Valentine's Day: raspberry swirl angel food cake
My grandma on my dad's side lived in Cleveland about half an hour from our house and every birthday would be celebrated around her fancy dining table and every birthday she would serve angel food cake with strawberry whipped cream and extra strawberries. She'd whip up cream and fold in those delightful boxes of sugared frozen strawberries and serve another thawed box on the side. Genius. We all loved every yummy pink bite. Angel food cake fits nicely into February's heart health month too until you top it with whipped cream. And don't go all fat free cool whip on me. If you've been reading you know that frozen whipped non-dairy topping is against all that is right and good. My grandparents made it all the way to 92 and 95. Buttered bread crumbs, home made noodles, rich gravy and whipping cream apparently did no harm to them. Have a little bit of whipped cream unless you are under doctor's orders, and this whipped creme fraiche is worth a heaping tablespoonful.
So before we get all caught up in celebrating my birthday (you have a few weeks to endure), Valentine's Day is two weeks away and this little angel food cake with a pretty raspberry swirl would be a fun treat on your table. I know it's Valentine's Day and someone should be treating you, but baking is fun and you can maybe have your kids help and this cake takes about 20 minutes to get into the oven. Get that Kodiak pancake mix I love (all you do is add water and it's got a very whole grain friendly ingredient list) and shape some heart shaped pancakes for breakfast. Finish the day with a lovely dessert. You can do it.

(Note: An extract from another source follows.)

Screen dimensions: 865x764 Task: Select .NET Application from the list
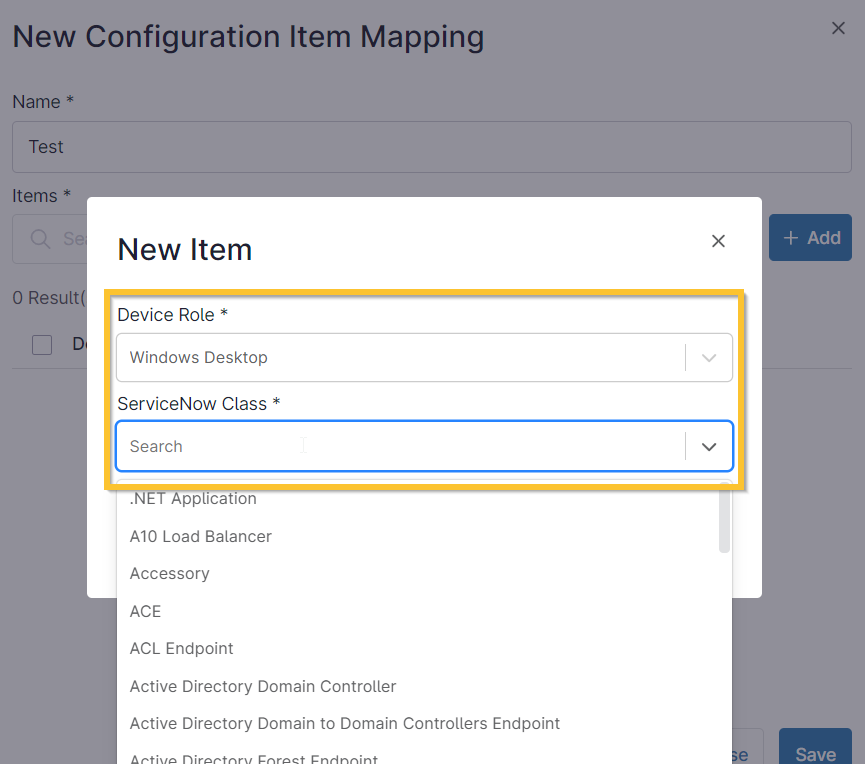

If making your own creme fraiche*, you need to start it 24 hours before serving.
yum |
Raspberry Swirl Angel Food Cake with Creme Fraiche
raspberry puree
1 1/4 C fresh raspberries (6 oz. container)
2 T sugar
cake
1 1/4 C flour
1/2 C confectioner's sugar
12 egg whites
1/4 tsp salt
1 1/2 tsp cream of tartar
1 C granulated sugar
2 tsp vanilla
topping
1 C creme fraiche (homemade or purchased)
2-3 T sugar
1 1/4 C fresh raspberries
homemade creme fraiche
1 C heavy whipping cream
1 tsp buttermilk
Make the raspberry puree: puree the raspberries and sugar in a blender or a food processor until smooth. Strain the puree through a fine sieve or mesh strainer over a bowl, pressing on puree with a rubber spatula. Discard the seeds and reserve the puree for the cake.
Preheat oven to 350 degrees. Whisk the flour and confectioner's sugar together in a small bowl and set aside.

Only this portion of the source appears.